GRADUALLY, THEN SUDDENLY: How Canada became poorer than Alabama.
For eons, Canadians have viewed Alabama as a small state that, save for a few pockets, is dirt poor. All anybody seems to know about Alabama is that Montgomery and Birmingham were the centre of the civil rights movement. In 1963, when Martin Luther King Jr. wrote his “Letter from a Birmingham Jail,” he called Birmingham “probably the most thoroughly segregated city in the United States.”
So, it was a shock when Canadian economist Trevor Tombe and the International Monetary Fund ran the numbers in 2023 and 2024 and concluded that Canada had, in fact, become poorer than Alabama.
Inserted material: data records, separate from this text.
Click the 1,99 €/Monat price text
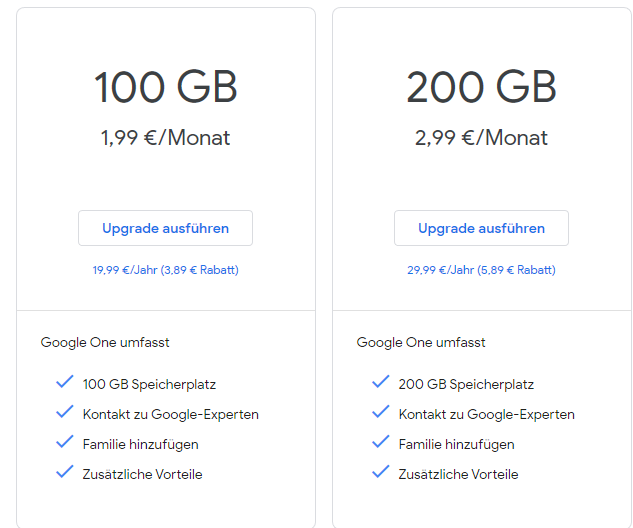633x528 pixels. 165,138
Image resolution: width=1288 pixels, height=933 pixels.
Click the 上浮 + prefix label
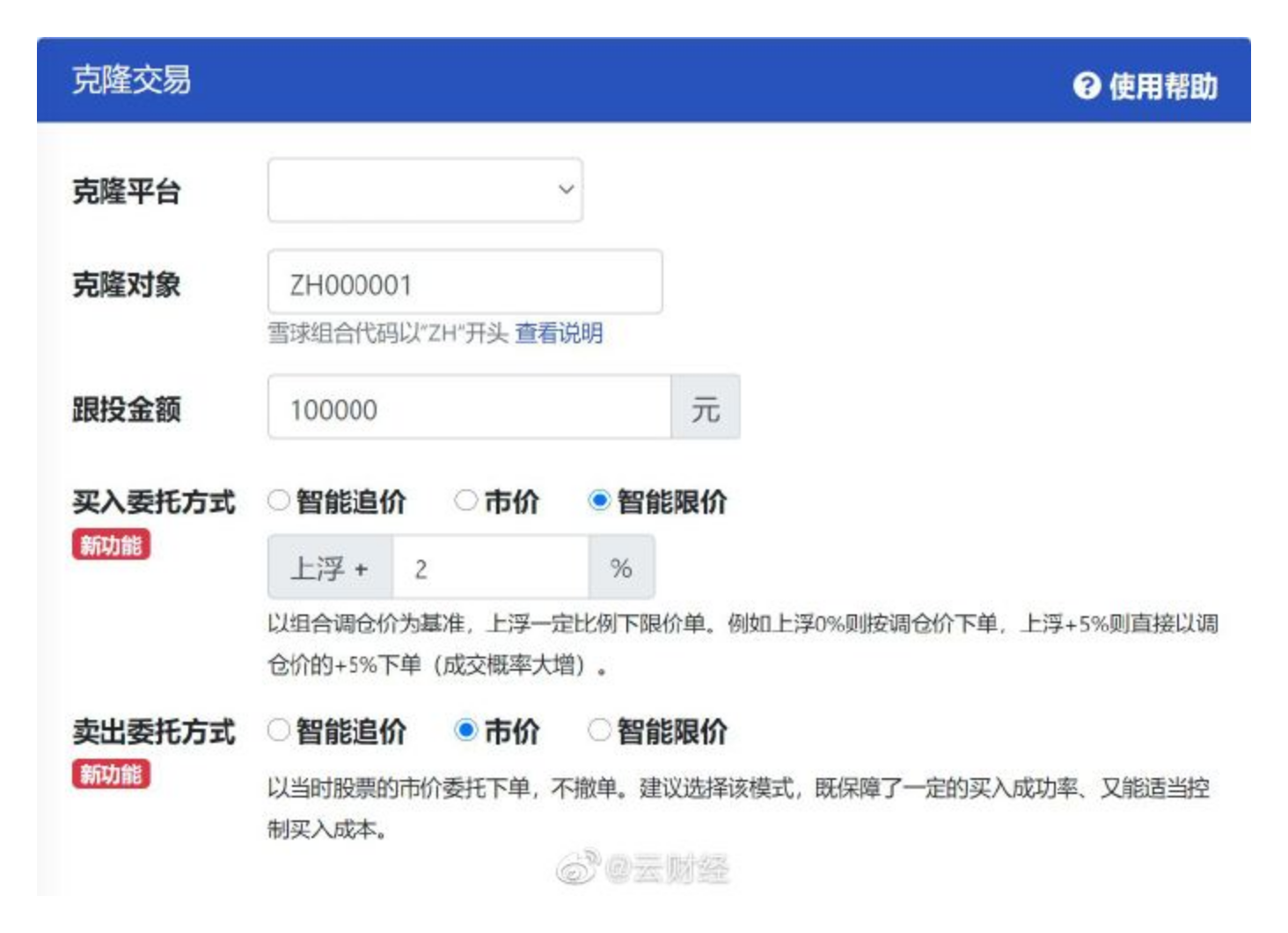pyautogui.click(x=330, y=569)
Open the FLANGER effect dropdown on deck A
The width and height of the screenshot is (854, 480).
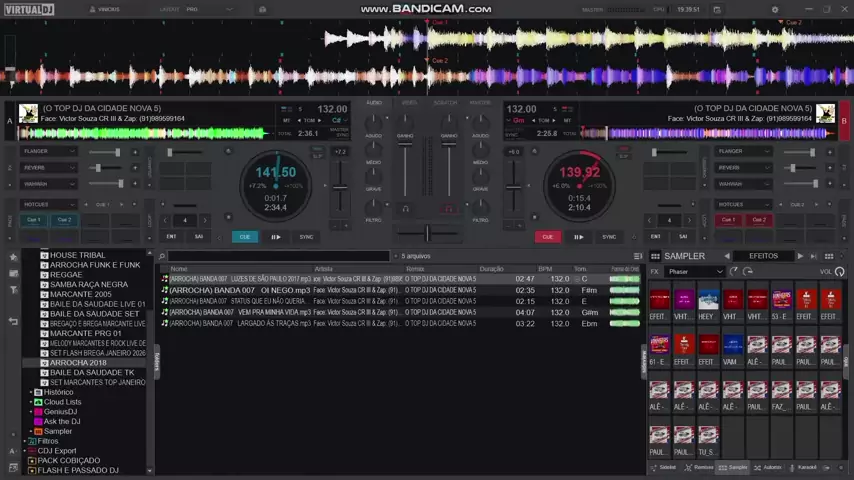tap(50, 152)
To measure this, they calculated gross domestic product (GDP) per capita. In simple terms, it’s the size of the Canadian economy in a given year divided by the population. The same was done for Alabama. After adjusting for foreign exchange and some cost differences in both countries, the average for Canada’s 10 provinces was estimated at at US$55,000 in 2022, the same as Alabama. Shortly after, the IMF found Canada had actually fallen behind the southern state. (Canada has since edged ever-so-slightly higher than Alabama; the numbers are volatile from year to year.)
The timing was terrible for the Canadian psyche.
I don’t think Alabama made Canadians vote Liberal again and again — the damaged psyche is all on themselves.
Also, I doubt the Globe and Mail meant to do this, but this report makes Canadians seen awfully bigoted and ignorant. I think the paper was just trying to play to its Canadian audience.